設計最高速度は平地で110km/h、三重県内に控えた青山峠(33‰)で65km/hという俊足と、省線(国鉄)の二等車並みと評された内装が話題になった。
- 新2200系
1939年(昭和14年)から製造されたグループ。
電動制御車(デ2227形)と制御車(ク3110形)で構成され、付随車は後述の貴賓車のみである。混雑対策でドアを車体中央に寄せ、車内はドアの間は転換クロスシート、ドアと運転台の間はロングシートの併用となっている。皇族や政府要人などの伊勢・橿原神宮輸送を意図した貴賓車サ2600号車があり、ソファーなどを設けた豪華な仕様となっているほか、大型窓を特別に設置していた。
トイレは原則各車両の片側運転席横に設置されていた。このため、トイレがある側の前面はこの部分の窓が板で塞がれた独特の外見となった。
運用
特急の他、伊勢・橿原神宮輸送の臨時列車・急行からローカル輸送の各停まで幅広く使用された。

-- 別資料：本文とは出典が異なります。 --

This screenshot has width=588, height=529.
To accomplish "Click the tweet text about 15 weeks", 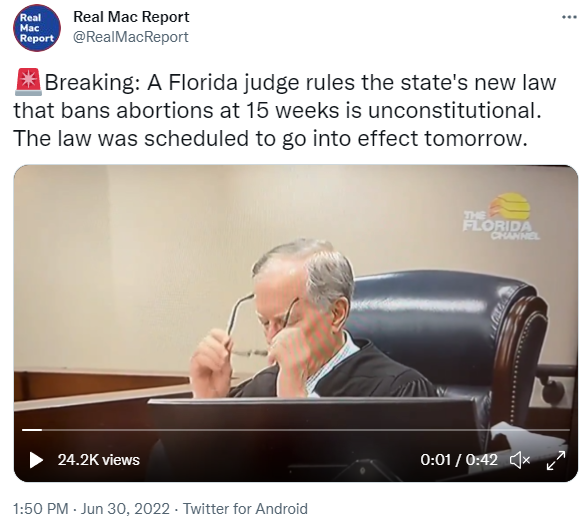I will (285, 110).
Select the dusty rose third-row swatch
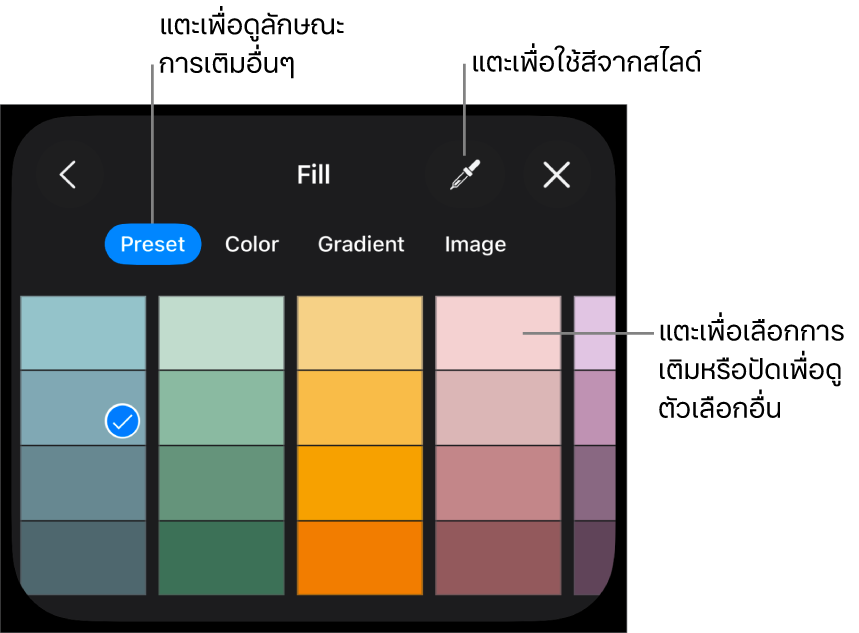 tap(497, 483)
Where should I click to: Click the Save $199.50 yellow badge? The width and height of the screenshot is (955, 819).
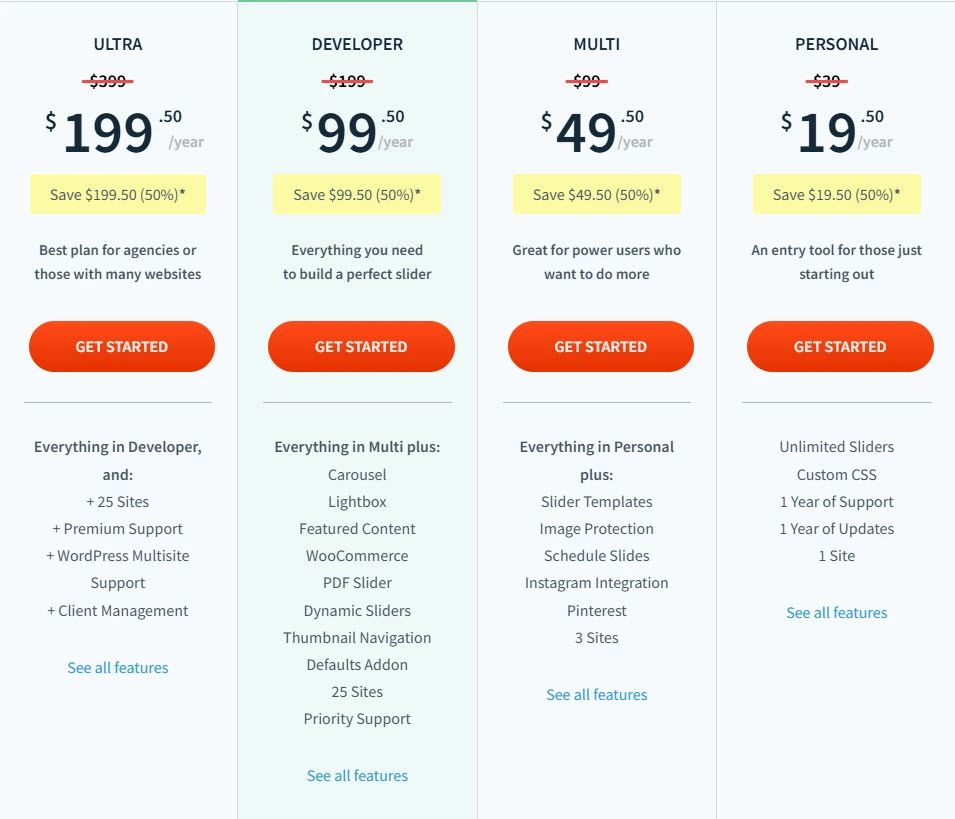coord(118,195)
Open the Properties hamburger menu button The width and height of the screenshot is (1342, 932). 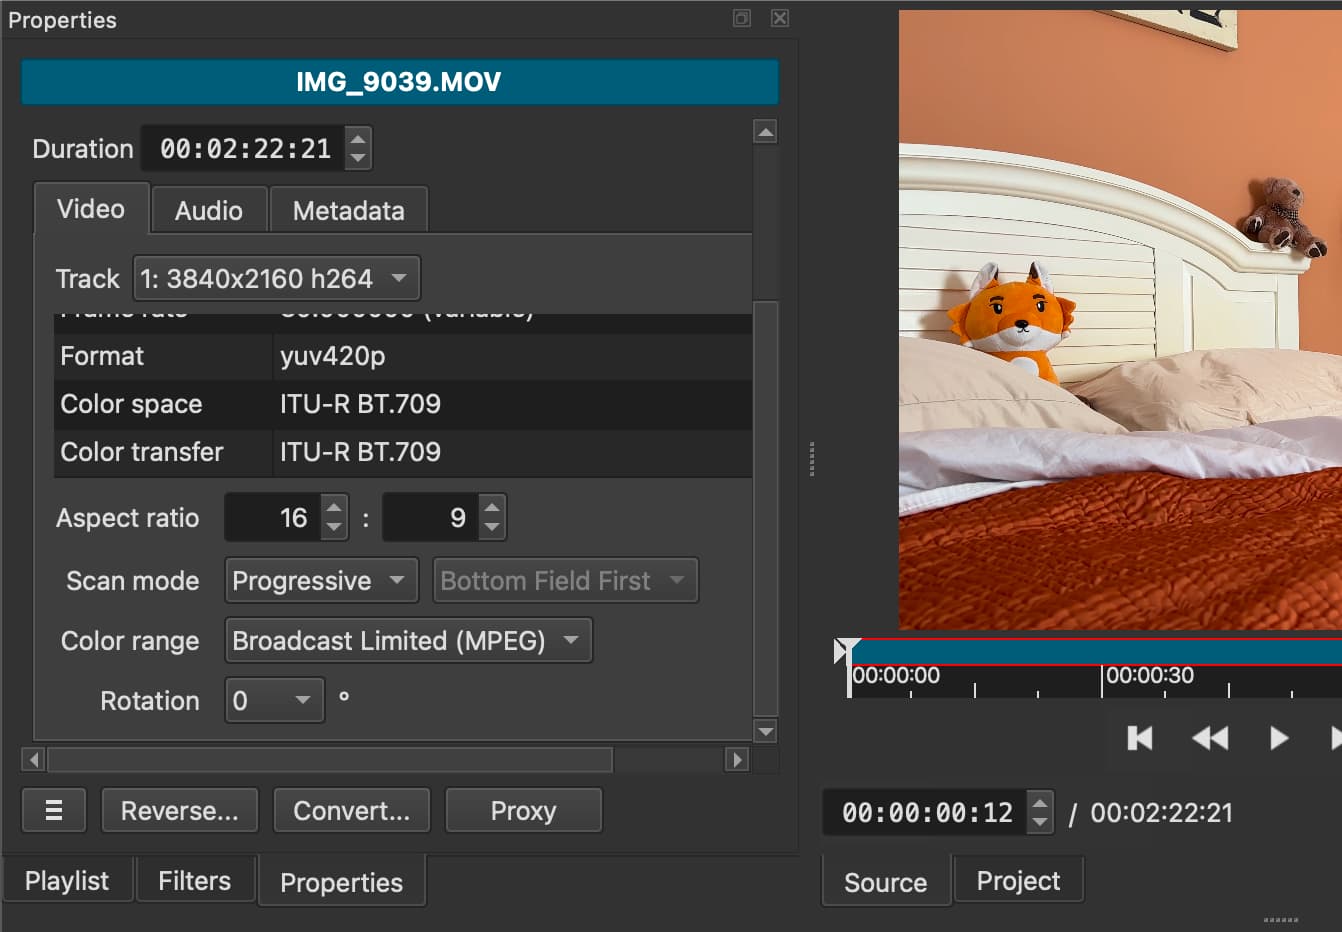pos(54,811)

戦時中は、ローカル輸送がメインの前期車/後期車の制御車をロングシート化したほかは一部座席撤去でしのいだ(戦後の特急運転再開を見越した説あり)。戦後は初期車の付随車と後期車の電動車の一部を整備して有料特急に使用した。特急が増発されると、初期車のうちデトニ2300形のうちの1両・2303号車を展望室などを設けた「レクリエーションカー」(モ2303形)へ改装して特急に連結、さらに貴賓車2600号車(→サ3018号)も全座席転換クロスシート仕様にして特急に使用した。
特急としての運転は後継車の2250系の量産で次第に減少し1960年で終了。以後も初期車のドア増設やロングシート増設、トイレのタンク化などの改造をへて1970年代まで急行などに使われた。1976年までに一般運用は全廃され、荷物用(モワ20形)や工場の入れ替え用で一部は残ったものの1990年までに全廃となっている。
急行運用はボックスシートとトイレ、冷房を最初から装備した2600系・2610系に引き継がれ、モーターや台車は1000系(列)に流用された。